ネアンデルタール人という絶滅人類がいます。 彼らは先史時代のヨーロッパに住み,クロマニヨン人と呼ばれる現代型人類と共存していたと言われています。
ネアンデルタール人は現代人と同種なのか別種なのかについては長らく議論があり,最近,ネアンデルタール人のミトコンドリア DNA を用いた研究から,ネアンデルタール人が現代人とは別種であることが強く示唆されていました。 ところが,これまでの研究ではネアンデルタール人と今生きている人間の DNA が競べられていて,クロマニヨン人の時代に既に種分化が起こっていたのかどうかが断言できませんでした。 そんな中,最新の PNAS に発表された論文ではネアンデルタール人とほぼ同時代のクロマニヨン人の DNA が解読,比較され,クロマニヨン人が現代人とごく近い仲間であり,ネアンデルタール人とは大きく異なることが確認されました。 ただし,今まで調べられているのはミトコンドリアの遺伝子の一部だけなので,現代人の核遺伝子にはネアンデルタール人の遺伝子が伝わってきている可能性が排除し切れません。 他に気になる点としては,この論文で調べられたクロマニヨン人はわずか2人分で,比較されたネアンデルタール人も4人しかいない(これまでにシーケンスされた全員)ことがあります。高々数人の比較で当時の人類集団全員を反映させるのは危険があるでしょう。
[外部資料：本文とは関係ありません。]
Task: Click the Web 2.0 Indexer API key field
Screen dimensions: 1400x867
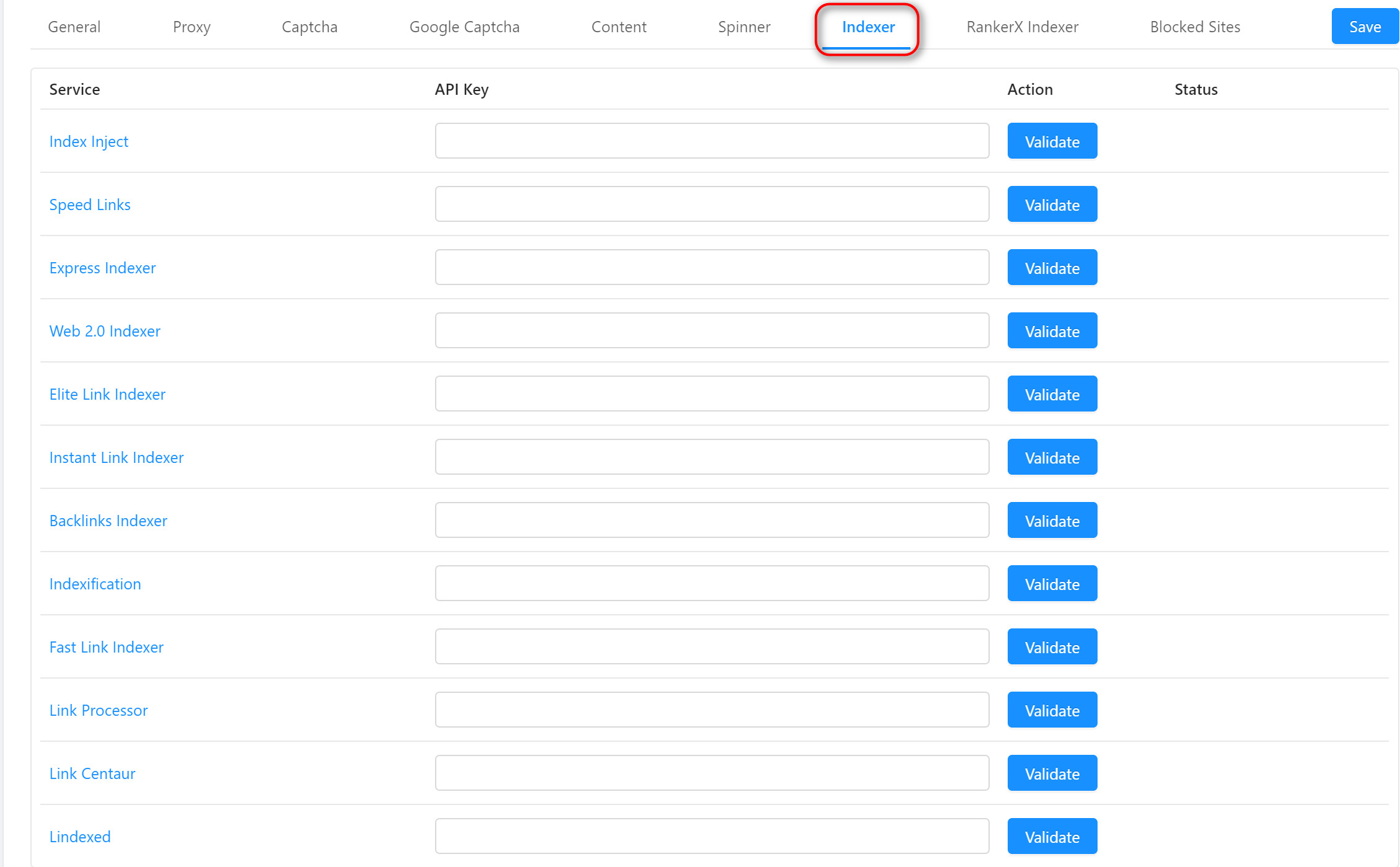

これとは別に,Nature にこの論文への批判が紹介されていました。 化石の DNA を調べる際に一番問題視されるのは DNA のコンタミです。ネアンデルタール人の場合,出てきた配列が現代人と全然違う訳ですからコンタミの可能性は容易に排除できます。 しかし,クロマニヨン人の場合,でてきた現代人型の配列が本当に化石由来のものか断言が出来ないというのです。 もちろん,原論文の著者もコンタミの可能性は慎重に検討しており,例えば,化石を扱った人物の配列などとの比較も行っています。 読む限り,原論文ではコンタミの可能性は十分に排除されており,他の化石でも再現性がとれれば,信頼に足るデータと見なせるように思います。 例えその試料だけで断言が出来なくとも,同じデータが複数のチーム,化石,発掘地で得られれば総合的に確実性の高い議論をすることは可能なはずで,この研究にはその先駆けとしての価値が十分にあるでしょう。

Reference
  • Caramelli, D. et al. Evidence for a genetic discontinuity between Neandertals and 24,000-year-old anatomically modern Europeans. Proc. Natl. Acad. Sci. USA 100, 6593-6597 (2003).
  • Abbott, A. Anthropologist cast doubt on human DNA evidence. Nature 423, 468 (2003).